Andriyivskyy Descent is the prettiest street in Kyiv — a winding, cobblestoned hill that links the historic upper city to Podil, lined with pastel-coloured 19th-century townhouses and the silhouette of Saint Andrew's Church floating above. Halfway down, set inside one of the descent's loveliest old buildings, is Kanapa: the restaurant that more or less invented what modern Ukrainian fine dining means as a category.
The cooking takes Ukrainian peasant traditions — the smoked, the pickled, the fermented, the slow-cooked — and reframes them in the formal tasting-menu format. A bowl of warm beet broth with smoked sour cream and dill oil opens the menu and immediately tells you what the kitchen is about. Hand-rolled varenyky come stuffed with seasonal fillings — sour cherry in summer, mushroom and barley in autumn, potato and bryndza cheese in winter. The whole roasted duck served with sour-cherry compote and buckwheat is a dish that has been on the menu since the restaurant opened and is still ordered at half the tables every night.
The dining room is intimate — perhaps thirty covers across two small floors — and lit almost entirely by candles.

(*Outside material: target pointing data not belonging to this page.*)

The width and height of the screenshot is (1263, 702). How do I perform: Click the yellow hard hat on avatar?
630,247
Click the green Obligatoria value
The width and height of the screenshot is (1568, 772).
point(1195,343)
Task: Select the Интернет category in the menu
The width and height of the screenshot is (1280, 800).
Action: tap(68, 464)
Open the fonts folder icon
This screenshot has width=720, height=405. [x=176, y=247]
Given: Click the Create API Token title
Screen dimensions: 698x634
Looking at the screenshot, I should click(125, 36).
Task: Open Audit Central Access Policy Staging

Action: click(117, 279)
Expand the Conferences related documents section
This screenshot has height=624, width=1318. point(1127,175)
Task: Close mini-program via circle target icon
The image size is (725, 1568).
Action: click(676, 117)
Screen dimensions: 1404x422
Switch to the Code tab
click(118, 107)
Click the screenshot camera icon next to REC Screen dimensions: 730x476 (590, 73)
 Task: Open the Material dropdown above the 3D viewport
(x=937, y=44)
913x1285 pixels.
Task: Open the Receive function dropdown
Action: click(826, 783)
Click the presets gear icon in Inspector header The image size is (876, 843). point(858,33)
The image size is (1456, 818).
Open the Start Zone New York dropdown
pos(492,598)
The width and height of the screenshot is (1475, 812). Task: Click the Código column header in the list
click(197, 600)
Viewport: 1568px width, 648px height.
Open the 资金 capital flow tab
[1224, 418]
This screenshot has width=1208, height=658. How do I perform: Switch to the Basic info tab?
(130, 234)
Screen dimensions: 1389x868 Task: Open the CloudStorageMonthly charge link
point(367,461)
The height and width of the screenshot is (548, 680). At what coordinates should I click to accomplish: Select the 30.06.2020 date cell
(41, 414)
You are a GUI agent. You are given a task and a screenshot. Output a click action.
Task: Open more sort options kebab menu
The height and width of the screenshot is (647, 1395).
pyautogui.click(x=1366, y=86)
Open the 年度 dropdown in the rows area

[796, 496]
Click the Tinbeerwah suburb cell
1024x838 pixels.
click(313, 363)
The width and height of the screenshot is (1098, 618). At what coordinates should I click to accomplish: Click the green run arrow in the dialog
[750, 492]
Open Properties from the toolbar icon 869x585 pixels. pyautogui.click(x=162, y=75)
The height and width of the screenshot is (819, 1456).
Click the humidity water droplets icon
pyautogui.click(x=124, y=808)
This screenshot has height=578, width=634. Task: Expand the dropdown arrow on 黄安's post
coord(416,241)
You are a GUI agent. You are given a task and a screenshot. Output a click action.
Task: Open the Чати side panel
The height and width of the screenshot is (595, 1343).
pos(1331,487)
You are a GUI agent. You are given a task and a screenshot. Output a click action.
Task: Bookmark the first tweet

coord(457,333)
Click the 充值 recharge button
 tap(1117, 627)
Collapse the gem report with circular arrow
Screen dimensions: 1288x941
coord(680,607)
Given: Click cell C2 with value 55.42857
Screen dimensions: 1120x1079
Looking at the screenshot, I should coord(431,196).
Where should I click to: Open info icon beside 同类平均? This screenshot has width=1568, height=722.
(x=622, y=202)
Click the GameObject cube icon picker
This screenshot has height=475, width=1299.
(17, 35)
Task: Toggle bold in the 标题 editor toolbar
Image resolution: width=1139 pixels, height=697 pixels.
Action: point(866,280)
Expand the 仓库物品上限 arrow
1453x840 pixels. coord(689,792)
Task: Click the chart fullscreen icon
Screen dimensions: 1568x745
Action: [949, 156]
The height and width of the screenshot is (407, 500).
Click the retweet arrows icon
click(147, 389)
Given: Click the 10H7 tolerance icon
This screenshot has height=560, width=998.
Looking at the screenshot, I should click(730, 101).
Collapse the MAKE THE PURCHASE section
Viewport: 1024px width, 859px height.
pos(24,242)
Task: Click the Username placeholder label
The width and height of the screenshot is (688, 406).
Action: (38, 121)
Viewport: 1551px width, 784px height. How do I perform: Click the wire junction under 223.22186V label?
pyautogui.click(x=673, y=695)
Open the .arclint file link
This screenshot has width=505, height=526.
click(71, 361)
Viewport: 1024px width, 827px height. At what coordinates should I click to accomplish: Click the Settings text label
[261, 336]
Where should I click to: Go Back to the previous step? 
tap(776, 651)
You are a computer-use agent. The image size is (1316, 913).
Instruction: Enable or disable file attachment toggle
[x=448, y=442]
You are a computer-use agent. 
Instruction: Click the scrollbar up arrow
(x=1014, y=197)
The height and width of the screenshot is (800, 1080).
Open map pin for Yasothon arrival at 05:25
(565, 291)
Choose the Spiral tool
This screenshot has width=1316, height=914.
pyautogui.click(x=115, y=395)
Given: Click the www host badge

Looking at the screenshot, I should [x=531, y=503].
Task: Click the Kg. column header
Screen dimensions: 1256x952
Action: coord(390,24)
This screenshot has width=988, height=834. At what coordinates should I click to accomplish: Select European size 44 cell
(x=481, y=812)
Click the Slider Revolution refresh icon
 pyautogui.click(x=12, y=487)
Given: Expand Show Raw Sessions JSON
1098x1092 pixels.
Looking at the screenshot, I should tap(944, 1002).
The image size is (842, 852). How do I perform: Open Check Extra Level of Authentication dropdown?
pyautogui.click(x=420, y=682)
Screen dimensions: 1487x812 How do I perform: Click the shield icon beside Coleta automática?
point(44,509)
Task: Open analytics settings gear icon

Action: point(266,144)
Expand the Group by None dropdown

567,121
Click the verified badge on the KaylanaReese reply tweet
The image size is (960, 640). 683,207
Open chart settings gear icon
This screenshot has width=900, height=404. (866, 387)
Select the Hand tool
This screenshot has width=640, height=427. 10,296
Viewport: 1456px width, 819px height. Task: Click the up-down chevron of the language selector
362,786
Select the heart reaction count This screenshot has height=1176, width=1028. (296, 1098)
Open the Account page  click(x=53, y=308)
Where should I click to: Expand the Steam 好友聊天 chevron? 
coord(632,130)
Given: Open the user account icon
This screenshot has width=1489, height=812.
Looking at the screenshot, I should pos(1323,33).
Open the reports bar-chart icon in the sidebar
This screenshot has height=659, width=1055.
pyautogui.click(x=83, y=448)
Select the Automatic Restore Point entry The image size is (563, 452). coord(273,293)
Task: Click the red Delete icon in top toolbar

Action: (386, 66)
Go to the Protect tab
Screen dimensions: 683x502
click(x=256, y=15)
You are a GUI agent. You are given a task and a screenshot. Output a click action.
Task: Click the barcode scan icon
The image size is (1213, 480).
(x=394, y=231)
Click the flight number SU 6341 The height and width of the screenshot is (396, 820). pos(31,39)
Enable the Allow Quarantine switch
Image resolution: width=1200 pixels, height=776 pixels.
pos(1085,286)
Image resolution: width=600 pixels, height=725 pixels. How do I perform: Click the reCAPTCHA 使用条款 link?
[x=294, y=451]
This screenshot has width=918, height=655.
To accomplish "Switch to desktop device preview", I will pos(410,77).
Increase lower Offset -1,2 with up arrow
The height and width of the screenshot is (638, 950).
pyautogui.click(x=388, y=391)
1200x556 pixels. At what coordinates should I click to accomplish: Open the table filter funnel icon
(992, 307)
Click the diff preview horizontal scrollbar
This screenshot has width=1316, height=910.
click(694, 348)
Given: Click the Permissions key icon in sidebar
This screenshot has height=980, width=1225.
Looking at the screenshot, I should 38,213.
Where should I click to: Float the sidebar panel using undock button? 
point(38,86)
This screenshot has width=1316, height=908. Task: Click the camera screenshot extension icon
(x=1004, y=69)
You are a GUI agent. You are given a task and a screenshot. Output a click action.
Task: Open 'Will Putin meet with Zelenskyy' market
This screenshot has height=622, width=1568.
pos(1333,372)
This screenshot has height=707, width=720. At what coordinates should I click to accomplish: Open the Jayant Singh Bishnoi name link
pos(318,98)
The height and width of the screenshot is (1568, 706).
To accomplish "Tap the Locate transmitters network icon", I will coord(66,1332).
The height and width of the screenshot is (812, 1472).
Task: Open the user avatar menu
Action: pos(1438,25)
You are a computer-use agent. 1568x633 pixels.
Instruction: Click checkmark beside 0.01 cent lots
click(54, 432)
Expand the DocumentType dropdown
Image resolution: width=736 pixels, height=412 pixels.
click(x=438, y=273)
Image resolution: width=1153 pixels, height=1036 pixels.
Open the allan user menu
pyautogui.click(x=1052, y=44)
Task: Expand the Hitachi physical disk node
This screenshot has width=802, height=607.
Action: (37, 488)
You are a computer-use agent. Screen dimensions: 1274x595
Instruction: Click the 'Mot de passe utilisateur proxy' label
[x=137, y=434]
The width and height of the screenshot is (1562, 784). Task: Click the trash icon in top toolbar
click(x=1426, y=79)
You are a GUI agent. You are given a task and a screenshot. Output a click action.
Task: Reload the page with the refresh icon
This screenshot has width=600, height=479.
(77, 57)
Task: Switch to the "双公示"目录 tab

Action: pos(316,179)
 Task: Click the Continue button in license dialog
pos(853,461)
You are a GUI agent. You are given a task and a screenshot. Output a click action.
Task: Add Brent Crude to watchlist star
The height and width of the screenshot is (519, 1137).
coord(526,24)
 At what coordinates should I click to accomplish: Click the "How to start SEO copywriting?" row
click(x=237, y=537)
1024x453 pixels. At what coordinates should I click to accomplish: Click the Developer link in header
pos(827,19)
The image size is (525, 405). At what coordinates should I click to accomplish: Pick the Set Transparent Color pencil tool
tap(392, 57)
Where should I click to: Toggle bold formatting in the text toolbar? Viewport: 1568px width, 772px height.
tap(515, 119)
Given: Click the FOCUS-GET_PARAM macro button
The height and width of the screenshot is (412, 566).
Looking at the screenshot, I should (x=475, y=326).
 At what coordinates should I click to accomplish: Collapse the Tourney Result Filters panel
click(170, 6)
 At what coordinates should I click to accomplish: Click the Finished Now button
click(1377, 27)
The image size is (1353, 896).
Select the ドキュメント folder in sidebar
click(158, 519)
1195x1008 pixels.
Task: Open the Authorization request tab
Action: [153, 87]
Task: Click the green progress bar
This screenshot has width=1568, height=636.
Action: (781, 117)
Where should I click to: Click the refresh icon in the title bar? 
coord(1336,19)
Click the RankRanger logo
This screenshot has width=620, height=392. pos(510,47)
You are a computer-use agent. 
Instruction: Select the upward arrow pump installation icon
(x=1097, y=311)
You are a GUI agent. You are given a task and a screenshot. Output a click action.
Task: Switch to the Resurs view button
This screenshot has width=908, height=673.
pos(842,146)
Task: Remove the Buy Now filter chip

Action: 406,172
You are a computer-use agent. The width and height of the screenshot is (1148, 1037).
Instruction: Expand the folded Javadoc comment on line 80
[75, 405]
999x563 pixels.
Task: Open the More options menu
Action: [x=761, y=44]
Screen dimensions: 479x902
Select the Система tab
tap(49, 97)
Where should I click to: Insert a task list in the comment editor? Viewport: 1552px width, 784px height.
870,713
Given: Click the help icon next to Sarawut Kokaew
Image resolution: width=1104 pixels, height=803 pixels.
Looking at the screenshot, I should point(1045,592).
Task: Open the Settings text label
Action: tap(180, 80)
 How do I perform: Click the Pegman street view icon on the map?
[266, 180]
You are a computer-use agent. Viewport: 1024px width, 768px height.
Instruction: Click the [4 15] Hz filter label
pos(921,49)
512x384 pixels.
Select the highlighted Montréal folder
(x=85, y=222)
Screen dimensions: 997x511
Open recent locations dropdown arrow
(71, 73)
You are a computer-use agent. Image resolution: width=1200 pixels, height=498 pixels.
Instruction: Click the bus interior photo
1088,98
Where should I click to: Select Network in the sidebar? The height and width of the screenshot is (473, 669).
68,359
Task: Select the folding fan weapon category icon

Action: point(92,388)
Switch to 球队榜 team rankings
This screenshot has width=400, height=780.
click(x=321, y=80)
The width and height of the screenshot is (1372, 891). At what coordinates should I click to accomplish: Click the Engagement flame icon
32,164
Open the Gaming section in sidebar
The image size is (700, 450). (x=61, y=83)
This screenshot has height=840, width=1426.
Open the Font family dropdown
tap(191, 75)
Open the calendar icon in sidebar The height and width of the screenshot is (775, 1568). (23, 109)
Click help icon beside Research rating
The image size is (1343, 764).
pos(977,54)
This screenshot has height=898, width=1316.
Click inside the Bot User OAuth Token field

The tables are well-spaced, the upholstery is rich without being heavy, and the windows look out over the descent, which is at its most romantic when wet with rain or dusted with first-snow. Service is warm and unhurried, and the sommelier's selection of Ukrainian and Georgian wines is one of the most thoughtful in the city.
Kanapa is the kind of restaurant that visiting journalists and food writers consistently name as their favourite Kyiv table — not because it is the loudest or the showiest, but because it is the most quietly assured. For a first date, it is the city's strongest play.